Bloody PC brigade will get their teeth :roll: into anything


----------



## phodge (Sep 1, 2002)

Pathetic!! Now I know why I stopped listening to R1 years ago.

:?


----------



## rustyintegrale (Oct 1, 2006)

It's been good enough as it is for 20 odd years so why the change?

Absolutely moronic... :?


----------



## mighTy Tee (Jul 10, 2002)

phodge said:


> Pathetic!! Now I know why I stopped listening to R1 years ago.
> 
> :?


Not the fact Radio 2 (Steve Wright et al) are the names we all listened to back in the good old days (1980s) ?

I just wish they would bring back DLT and Ooo Gary Davis :roll:


----------



## rustyintegrale (Oct 1, 2006)

mighTy Tee said:


> I just wish they would bring back DLT and Ooo Gary Davis :roll:


DLT? Nooooo! Gary Davies? Most definitely nooooooo!

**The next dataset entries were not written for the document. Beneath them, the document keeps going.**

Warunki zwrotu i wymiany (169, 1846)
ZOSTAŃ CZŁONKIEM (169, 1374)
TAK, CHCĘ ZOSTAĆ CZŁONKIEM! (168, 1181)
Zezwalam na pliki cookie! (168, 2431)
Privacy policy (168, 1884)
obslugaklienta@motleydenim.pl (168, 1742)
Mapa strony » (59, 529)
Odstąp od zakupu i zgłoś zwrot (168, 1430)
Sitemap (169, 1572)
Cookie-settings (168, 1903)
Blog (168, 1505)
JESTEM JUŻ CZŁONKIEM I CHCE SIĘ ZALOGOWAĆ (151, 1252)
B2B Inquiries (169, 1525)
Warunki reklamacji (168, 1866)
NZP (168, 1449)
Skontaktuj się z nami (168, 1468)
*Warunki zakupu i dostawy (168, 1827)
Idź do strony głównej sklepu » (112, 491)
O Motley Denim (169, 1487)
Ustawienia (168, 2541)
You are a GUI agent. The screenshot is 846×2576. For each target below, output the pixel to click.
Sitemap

Steve Wright okay. Johnny Walker, brilliant!


----------



## phodge (Sep 1, 2002)

mighTy Tee said:


> phodge said:
> 
> 
> > Pathetic!! Now I know why I stopped listening to R1 years ago.
> ...


You know you're getting old when all the DJs you listened to as a kid are now on R2!! :lol:


----------



## Lock_Stock (May 22, 2007)

Robbie williams singing. "Give no head, no back stage passes" doesn't even raise an eyebrow, but this does?

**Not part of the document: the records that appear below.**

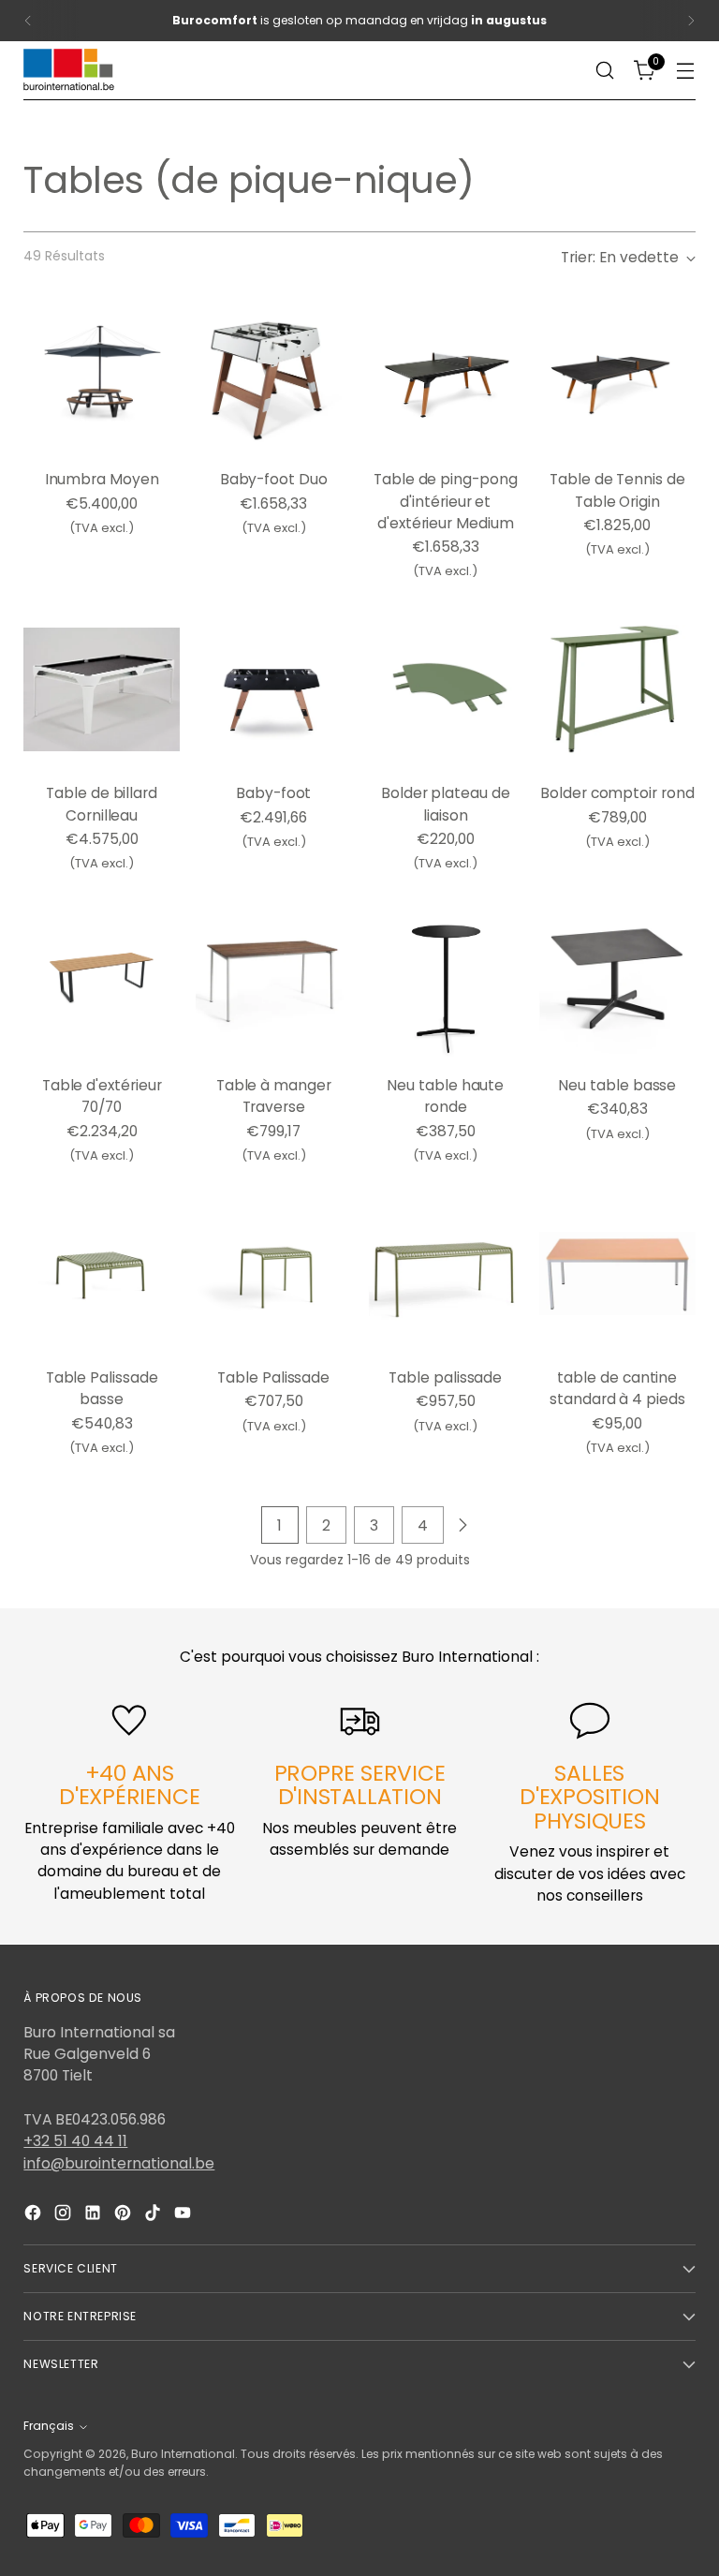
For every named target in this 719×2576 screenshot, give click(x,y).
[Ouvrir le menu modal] (686, 71)
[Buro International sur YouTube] (184, 2215)
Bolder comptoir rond (617, 793)
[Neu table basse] (617, 982)
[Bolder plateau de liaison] (446, 690)
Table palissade (445, 1377)
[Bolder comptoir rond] (617, 690)
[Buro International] (70, 71)
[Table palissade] (446, 1273)
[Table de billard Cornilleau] (101, 690)
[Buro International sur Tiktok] (154, 2215)
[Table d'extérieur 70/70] (101, 982)
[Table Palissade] (274, 1273)
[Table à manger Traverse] (274, 982)
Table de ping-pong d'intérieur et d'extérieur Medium (446, 501)
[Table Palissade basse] (101, 1273)
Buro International (183, 2454)
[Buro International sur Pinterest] (124, 2215)
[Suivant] (691, 20)
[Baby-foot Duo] (274, 376)
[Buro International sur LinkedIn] (94, 2215)
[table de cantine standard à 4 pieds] (617, 1273)
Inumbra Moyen (102, 479)
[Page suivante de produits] (462, 1525)
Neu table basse (617, 1085)
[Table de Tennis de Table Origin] (617, 376)
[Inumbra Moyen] (101, 376)
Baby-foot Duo (274, 479)
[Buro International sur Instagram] (64, 2215)
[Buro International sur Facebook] (34, 2215)
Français (48, 2426)
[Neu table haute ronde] (446, 982)
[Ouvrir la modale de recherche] (605, 71)
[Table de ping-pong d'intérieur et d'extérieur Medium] (446, 376)
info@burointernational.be (118, 2163)
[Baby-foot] (274, 690)
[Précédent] (28, 20)
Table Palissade (273, 1377)
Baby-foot (273, 793)
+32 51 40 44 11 (75, 2141)
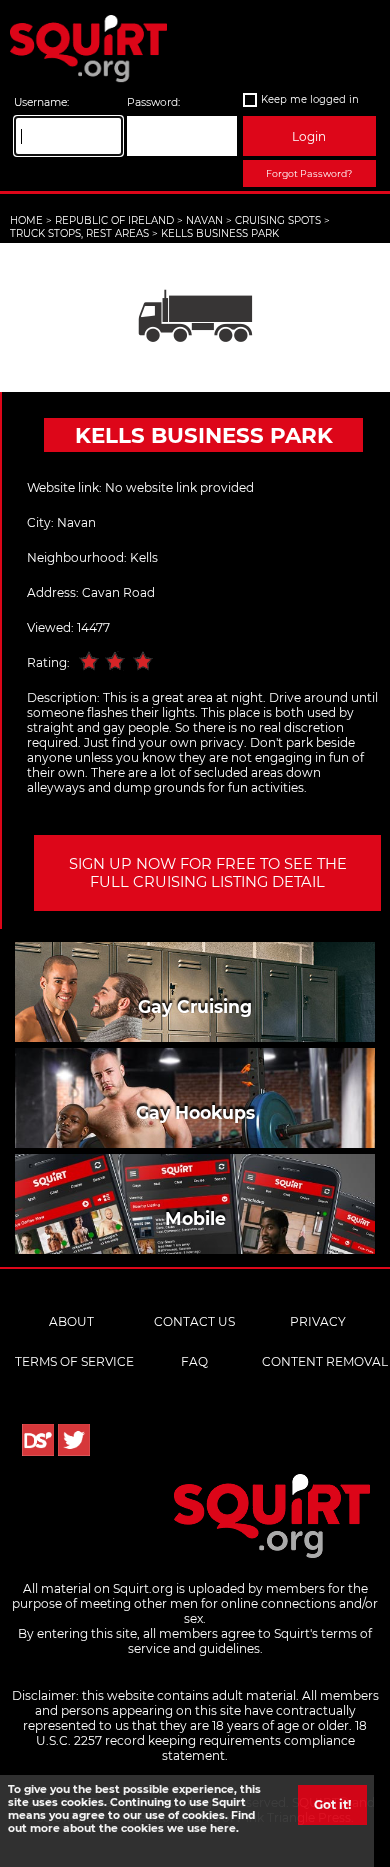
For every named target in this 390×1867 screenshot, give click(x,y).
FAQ (194, 1361)
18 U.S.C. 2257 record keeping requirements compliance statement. (202, 1740)
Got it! (332, 1804)
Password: (153, 102)
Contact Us (194, 1321)
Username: (41, 102)
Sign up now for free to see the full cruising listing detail (208, 873)
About (71, 1321)
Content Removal (325, 1361)
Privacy (318, 1321)
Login (309, 136)
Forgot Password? (309, 173)
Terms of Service (74, 1361)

what is the world coming to.


----------



## rustyintegrale (Oct 1, 2006)

Lock_Stock said:


> Robbie williams singing. "Give no head, no back stage passes" doesn't even raise an eyebrow, but this does?
> 
> what is the world coming to.


Apparently Radio 1 have backed down and now we can all be adult again...


----------



## Gizmo750 (Sep 16, 2004)

phodge said:


> You know you're getting old when all the DJs you listened to as a kid are now on R2!! :lol:


Ah, bugger all to do with the grey hair and fading memory then - that's good


----------



## rustyintegrale (Oct 1, 2006)

Gizmo750 said:


> phodge said:
> 
> 
> > You know you're getting old when all the DJs you listened to as a kid are now on R2!! :lol:
> ...


There are some good DJs on R1...

Chris Moyles, Scott Mills and Zane Low spring to mind...

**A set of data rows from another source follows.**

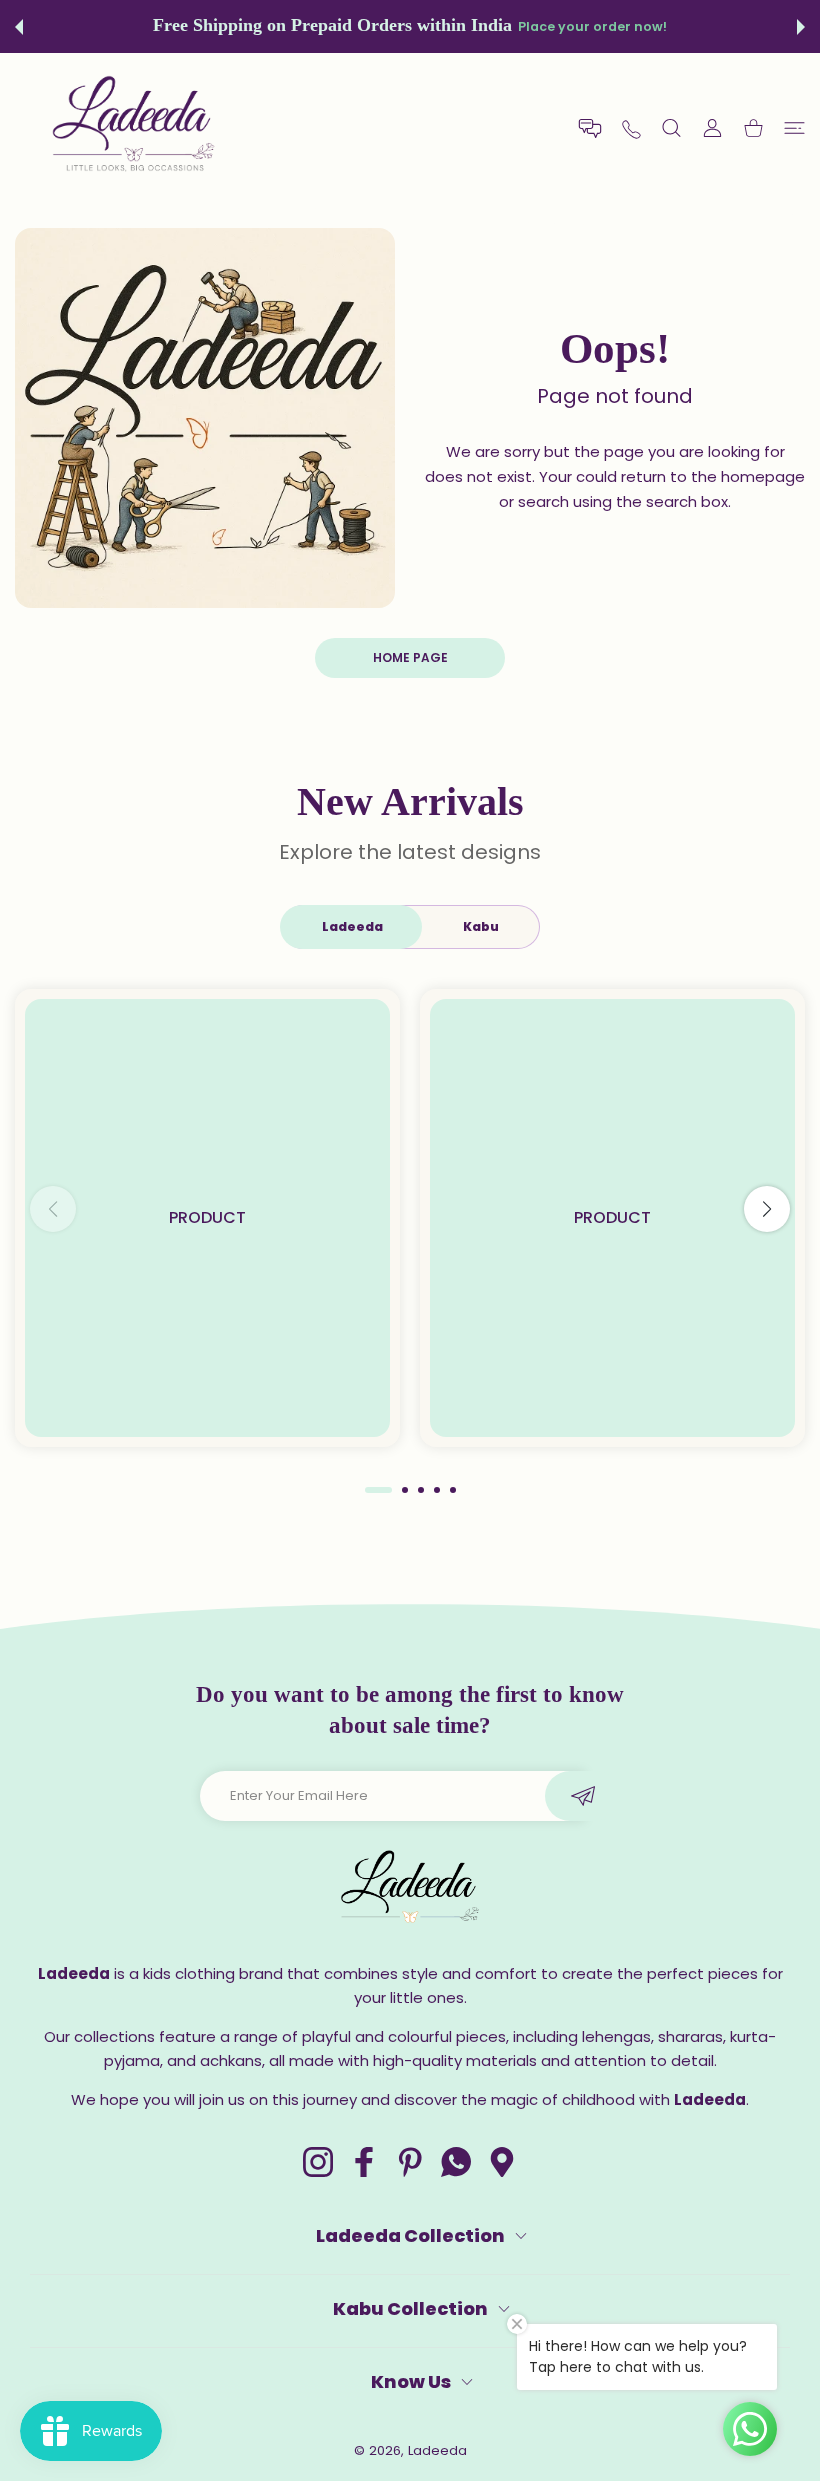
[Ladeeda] (135, 128)
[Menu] (794, 128)
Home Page (410, 657)
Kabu (481, 926)
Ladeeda (352, 926)
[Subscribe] (582, 1796)
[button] (19, 27)
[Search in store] (671, 128)
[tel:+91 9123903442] (631, 127)
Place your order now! (592, 26)
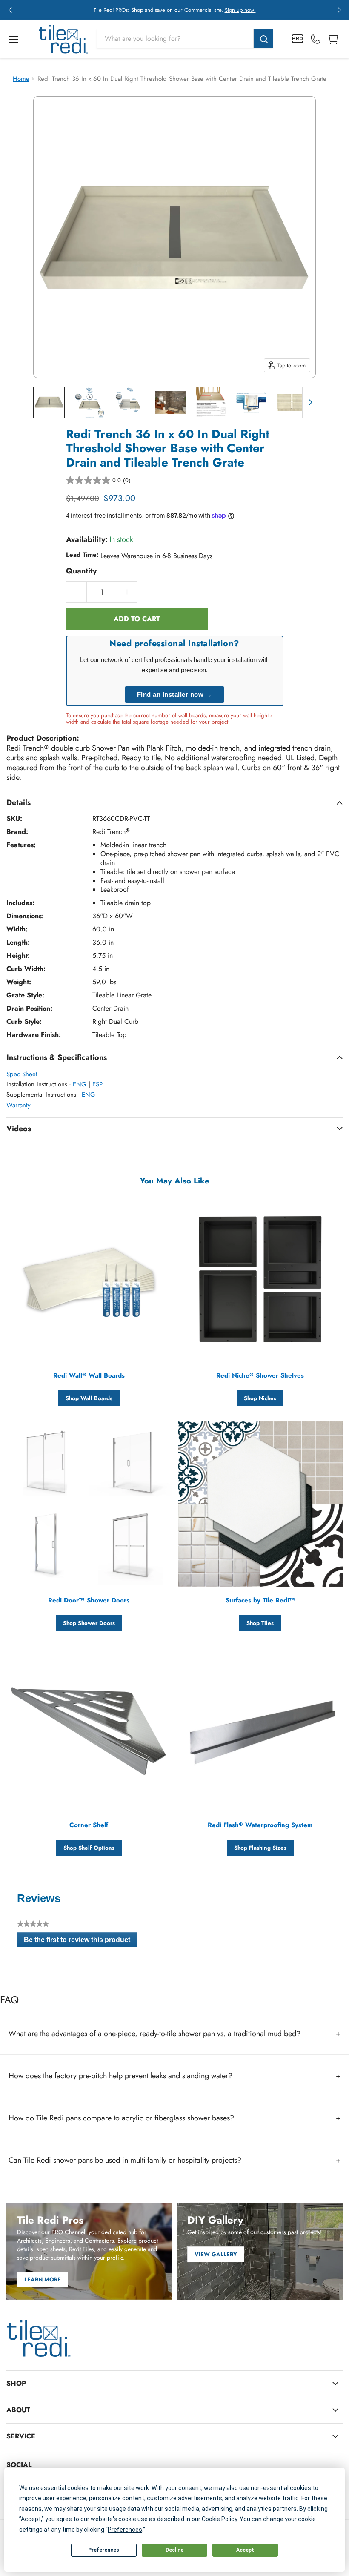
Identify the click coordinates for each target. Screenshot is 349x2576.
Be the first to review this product (80, 1941)
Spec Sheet (21, 1074)
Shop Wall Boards (89, 1398)
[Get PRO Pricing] (298, 39)
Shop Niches (260, 1398)
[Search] (263, 38)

There's plenty of time to grow old mate... 

Cheers

Rich


----------



## GhosTTy (Oct 10, 2007)

However, veteran gay rights activist Peter Tatchell said Radio 1's actions were right.
"The word ****** is being sung as an insult, alongside scumbag and maggot. In this abusive context it is unacceptable," he said.
"It is shameful that BBC Radio 2 and other radio and TV stations are continuing to play the full version with the word ****** included. It shows that they don't take homophobic language as seriously as racist language."

.....what a complete TOSSER!


----------



## mighTy Tee (Jul 10, 2002)

MTV and VH1 are fading out the offending words!

What TWATS!!!


----------



## Hilly10 (Feb 4, 2004)

What can we find to be PC about,these people make me fucking sick why dont they just lay down and die. By the way Jonnie Walker best DJ ever IMO just plays 90% of the music I like :wink:


----------



## Hilly10 (Feb 4, 2004)

oops sorry for the bad language on Christmas day hope my mom does not read this thread.


----------



## R70 TTC (Nov 30, 2006)

Too be honest they could just stop playing the shit song all together. I have always hated it. I definately think it would be the best solution


----------



## digimeisTTer (Apr 27, 2004)

Don't see the problem personally 8)

http://upload.wikimedia.org/wikipedia/en/thumb/e/e1/Mr-Brains-*******-Pack.jpg/711px-Mr-Brains-*******-Pack.jpg


----------



## Wallsendmag (Feb 12, 2004)

GhosTTy said:


> However, veteran gay rights activist Peter Tatchell said Radio 1's actions were right.
> "The word ****** is being sung as an insult, alongside scumbag and maggot. In this abusive context it is unacceptable," he said.
> "It is shameful that BBC Radio 2 and other radio and TV stations are continuing to play the full version with the word ****** included. It shows that they don't take homophobic language as seriously as racist language."
> 
> .....what a complete ******!


----------



## GhosTTy (Oct 10, 2007)

wallsendmag said:


> GhosTTy said:
> 
> 
> > However, veteran gay rights activist Peter Tatchell said Radio 1's actions were right.
> ...


 :lol: Good one - I missed that obvious play. The world is clearly so much funnier in black and white. :lol:


----------